Ce principe, si on l’applique au domaine de l’action, suppose donc qu’il est impossible de prendre des décisions, d’arrêter des politiques, qui ne comportent que des avantages : elles vont nécessairement entraîner aussi des inconvénients. Dans le monde de la dualité où nous sommes, les deux aspects positif et négatif de l’énergie que représentent les avantages et les inconvénients tendent vers un équilibre dans le temps. Le moins qu’on puisse dire c’est qu’une telle vision oblige à considérer les situations dans leur complexité et à prévoir autant que possible les inconvénients qu’entraîneront nécessairement les avantages obtenus. Il s’agit toujours, partagés que nous sommes entre "les avantages et les inconvénients de toutes choses", d’orienter l’énergie avec lucidité.
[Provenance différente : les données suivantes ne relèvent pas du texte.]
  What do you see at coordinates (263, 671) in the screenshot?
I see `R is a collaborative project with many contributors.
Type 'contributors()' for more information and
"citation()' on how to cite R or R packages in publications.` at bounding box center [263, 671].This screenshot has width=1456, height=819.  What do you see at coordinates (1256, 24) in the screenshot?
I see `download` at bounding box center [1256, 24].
J’ai eu l’occasion d’exposer ce principe à des groupes de gestionnaires dans le cadre d’ateliers de formation. Les témoignages recueillis par la suite me permettent de penser que la compréhension de ce principe inspire des décisions, des politiques, plus justes.
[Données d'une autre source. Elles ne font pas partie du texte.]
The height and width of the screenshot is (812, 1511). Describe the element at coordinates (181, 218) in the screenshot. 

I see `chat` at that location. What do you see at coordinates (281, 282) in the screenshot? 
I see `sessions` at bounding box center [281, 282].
IN Promesses et menaces à l’aube du XXIe siècle (éd. Odile Jacob).    

Le "syndrome de Dédale"

La tyrannie de ce principe a été reconnue par quelques scientifiques, dont Baruch S. Blumberg, Prix Nobel de médecine (1976), qui l’a baptisée "syndrome de Dédale".

"[...] lorsqu’un problème est résolu, il soulève d’autres problèmes, et leur solution crée à leur tour d’autres problèmes. Le mythe de Dédale constitue une bonne métaphore de ce processus.
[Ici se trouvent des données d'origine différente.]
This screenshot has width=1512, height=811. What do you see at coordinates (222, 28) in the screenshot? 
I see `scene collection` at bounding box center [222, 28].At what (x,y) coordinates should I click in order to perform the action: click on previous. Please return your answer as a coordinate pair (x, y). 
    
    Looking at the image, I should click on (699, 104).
"Dédale était architecte, sculpteur, ingénieur, artisan et particulièrement doué pour résoudre les problèmes. Or, chaque fois qu’il résolvait un problème, d’autres surgissaient. Lorsqu’il travaillait à la cour du roi Minos, il trouva la solution du problème posé par l’amour de la reine Pasiphaè pour le grand taureau blanc sacré. Il dessina et fit construire une vache creuse, grandeur nature. On installa la reine à l’intérieur, elle fut inséminée, et son problème fut résolu. Mais cela créa un autre problème, car cette union donna un fruit, le Minotaure. Dédale résolut ce problème-là en construisant un labyrinthe où l’on pourrait enfermer le Minotaure. Ce qui créa encore un autre problème, car de jeunes Athéniennes et Athéniens devaient être offerts en sacrifice au Minotaure tous les ans, et cela affligeait Dédale, qui était lui-même Athénien. Pour résoudre ce problème, il aida Thésée et Ariane (fille du roi et de la reine, donc demi-sœur du monstre) à tuer le Minotaure et à s’échapper du labyrinthe. Mais cela conduisit à l’emprisonnement de Dédale dans le labyrinthe avec son fils Icare. La solution de ce problème – la fuite de Dédale et d’Icare grâce à des ailes faites de plumes et de cire – conduisit à la mort d’Icare. Dédale s’envola vers d’autres aventures et vers la solution et la création de nouveaux problèmes. Ainsi, un des résultats de la créativité scientifique et de la résolution de problèmes est souvent de donner naissance à de nouveaux problèmes, même si la situation est meilleure qu’au départ. Il faut garder cette idée en tête lorsqu’on utilise la science pour résoudre des problèmes technologiques et sociaux."

Témoignage de Jacques Languirand : "Pas tant "tant pis!" pas tant "tant mieux!"

 

 

Les principes de Musashi

1 - Éviter toutes pensées perverses
2 - Se forger dans la voie en pratiquant soi-même
3- Embrasser tous les arts
4 - Connaître la voie de chaque métier

5 - Distinguer les avantages et les inconvénients
6- S’habituer au jugement intuitif
7 - Connaître d’instinct ce que l’on ne voit pas
8 - Prêter attention au moindre détail
9 - Ne rien faire d’inutile

"Sur le chemin le plus long on avance pas à pas. Réfléchissez-y sans vous hâter. Prenez la pratique de ces règles pour fonction de samouraï. [...]

"Forgez-vous par l’étude de mille jours et polissez-vous par l’étude de dix mille jours. Il faut bien y réfléchir."